• [Stated task]:
Resume the forum post about using forcing to prove that finite objects exist, picking up right after its final words.

• [Passage to read]:
───

Producing finite objects by forcing! It is a trivial fact that forcing can not produce finite sets of ground model objects. However there are situations, 
where we can use forcing to prove the existence of finite objects with some properties. For example consider the following 
result of Shelah (I learned this example from the answer given by Prof. Komjath in Forcing as a tool to prove theorems):

Theorem (Shelah) There exists  a finite $K_4$-free graph which, when the edges colored by $2$ colors, always contains a 
  monocolored triangle.

Shelah's proof of the theorem is simply as follows: 
He constructs a forcing extension which adds a graph $X$ with the same property but 
with $\aleph_0$ colors. Then $X$ has the edge-coloring property for $2$ colors, 
as well. Then using compactness theorem, $X$ must contain a finite subgraph $Y$ with the same property.
 As forcing cannot create new finite graphs, $Y$ is already present 
in the ground model.  By Godel, $ZFC$ proves that there is such a graph. 
Now my question is that if there are more examples of the above kind. To be more precise:

Question 1. Are there any other examples for producing some finite object $Y$ (with some properties)

───

• [Record set]:
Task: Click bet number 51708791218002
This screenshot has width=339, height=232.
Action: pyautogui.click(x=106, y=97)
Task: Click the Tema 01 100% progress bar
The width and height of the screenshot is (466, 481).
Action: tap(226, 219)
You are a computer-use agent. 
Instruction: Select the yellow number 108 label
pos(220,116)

───

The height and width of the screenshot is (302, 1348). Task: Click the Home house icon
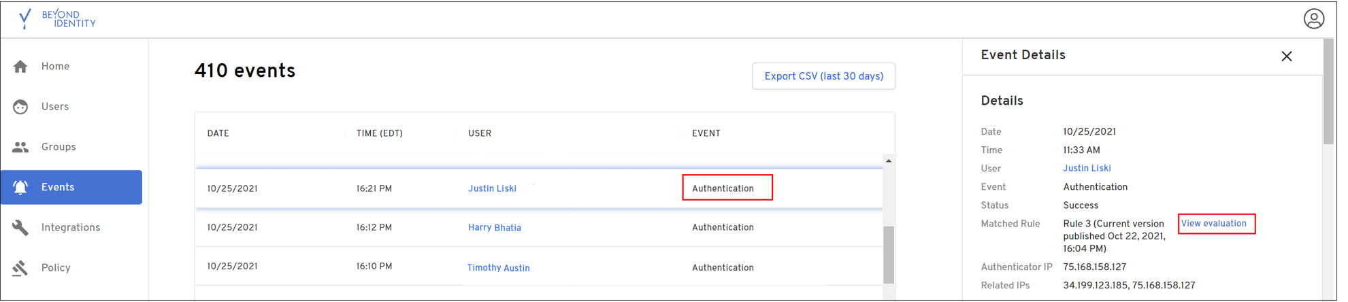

───

• [Response]:
  in the following way:
1) We provide a suitable generic extension in which there is an infinite object $X$ with the required properties,
2) By compactness (or other devices), we can conclude that there must be a finite subset $Y$ of $X$ with the same properties,
3) So we can conclude that the object must exist in the ground model.

Remark 1. I am mostly interested in examples where it is not known (or it is difficult) to produce such finite object directly
Remark 2. It seems that some partition type theorems are of this type: It is possible to derive some kind of 
finite partition theorems (like finite Ramsey theorem) using infinite versions of them. So if we can prove 
the infinite version of these partition theorems, then we have produced examples of the required type 
(there are cases where we can prove infinite partition theorems using forcing). 

Question 2. Is Shelah's result the first non-trivial example of an answer to question 1? Are there othe non-trivial constructions of the above kind before him?

Remark 3. Here by non-trivial I mean the above strategy is, in some sense, the only method for producing the required finite object.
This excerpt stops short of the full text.